EXERCISE PROMPT
Leave every picture out and write out the records below exactly.

DATA EXTRACTS
=====
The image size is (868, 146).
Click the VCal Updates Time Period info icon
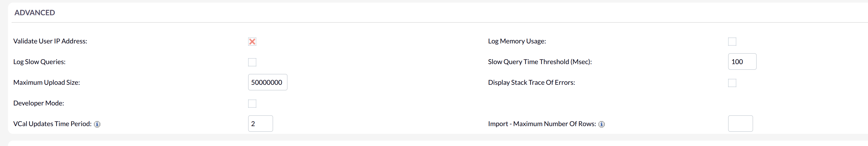[97, 124]
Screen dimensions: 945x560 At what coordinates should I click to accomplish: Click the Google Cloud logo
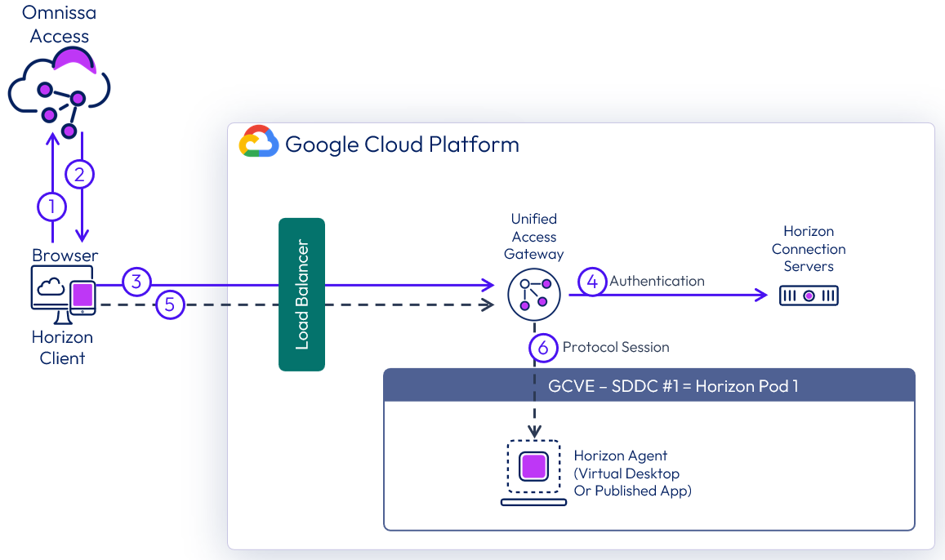coord(259,142)
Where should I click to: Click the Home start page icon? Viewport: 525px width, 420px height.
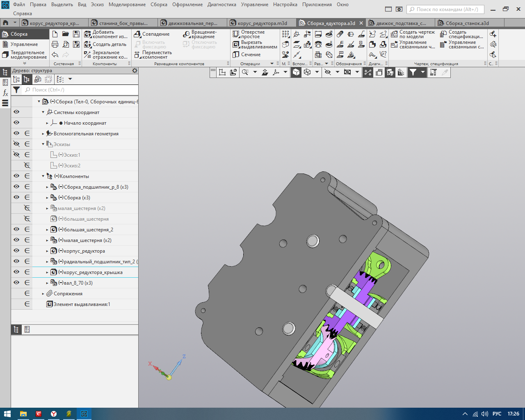point(6,23)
=====
RESPONSE AREA
The image size is (868, 146).
Click the VCal Updates Time Period info icon
[97, 124]
Screen dimensions: 945x560 At what coordinates should I click to accomplish: Click the Google Cloud logo
coord(259,142)
Where should I click to: Click the Home start page icon? Viewport: 525px width, 420px height.
point(6,23)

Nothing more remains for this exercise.